BEGIN Listed entries

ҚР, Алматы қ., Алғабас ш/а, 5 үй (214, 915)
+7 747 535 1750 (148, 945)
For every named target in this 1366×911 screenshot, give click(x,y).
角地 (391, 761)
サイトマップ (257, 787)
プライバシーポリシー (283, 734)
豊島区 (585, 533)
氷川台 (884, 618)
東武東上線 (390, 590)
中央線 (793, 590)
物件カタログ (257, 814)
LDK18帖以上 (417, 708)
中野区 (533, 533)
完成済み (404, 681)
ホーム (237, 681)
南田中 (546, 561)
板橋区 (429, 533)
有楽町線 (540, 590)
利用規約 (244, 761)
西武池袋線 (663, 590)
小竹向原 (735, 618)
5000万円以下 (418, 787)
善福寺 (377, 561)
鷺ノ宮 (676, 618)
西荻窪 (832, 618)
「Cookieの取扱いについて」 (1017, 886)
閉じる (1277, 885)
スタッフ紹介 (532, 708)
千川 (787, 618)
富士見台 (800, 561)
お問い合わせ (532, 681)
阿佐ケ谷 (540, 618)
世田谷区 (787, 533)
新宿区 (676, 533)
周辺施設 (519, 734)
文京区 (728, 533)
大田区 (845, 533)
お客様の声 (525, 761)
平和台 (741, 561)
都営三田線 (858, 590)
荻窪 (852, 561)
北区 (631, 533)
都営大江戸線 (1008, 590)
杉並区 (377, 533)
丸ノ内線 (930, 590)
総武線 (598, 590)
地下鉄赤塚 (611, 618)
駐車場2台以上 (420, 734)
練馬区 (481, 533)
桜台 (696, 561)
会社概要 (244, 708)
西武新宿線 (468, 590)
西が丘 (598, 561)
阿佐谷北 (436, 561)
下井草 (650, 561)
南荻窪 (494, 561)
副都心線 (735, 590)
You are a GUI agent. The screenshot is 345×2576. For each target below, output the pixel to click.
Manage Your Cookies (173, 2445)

END Listed entries

__What is required__.
Using the records above, please retype only the run of lines from the line holding "千川 (787, 618)" through the last line, both ends included.

__Answer to the exercise__.
千川 (787, 618)
富士見台 (800, 561)
お問い合わせ (532, 681)
阿佐ケ谷 (540, 618)
世田谷区 (787, 533)
新宿区 (676, 533)
周辺施設 (519, 734)
文京区 (728, 533)
大田区 (845, 533)
お客様の声 (525, 761)
平和台 (741, 561)
都営三田線 (858, 590)
荻窪 (852, 561)
北区 (631, 533)
都営大江戸線 (1008, 590)
杉並区 (377, 533)
丸ノ内線 (930, 590)
総武線 (598, 590)
地下鉄赤塚 (611, 618)
駐車場2台以上 (420, 734)
練馬区 (481, 533)
桜台 (696, 561)
会社概要 (244, 708)
西武新宿線 (468, 590)
西が丘 (598, 561)
阿佐谷北 (436, 561)
下井草 (650, 561)
南荻窪 (494, 561)
副都心線 (735, 590)
You are a GUI agent. The screenshot is 345×2576. For each target below, output the pixel to click.
Manage Your Cookies (173, 2445)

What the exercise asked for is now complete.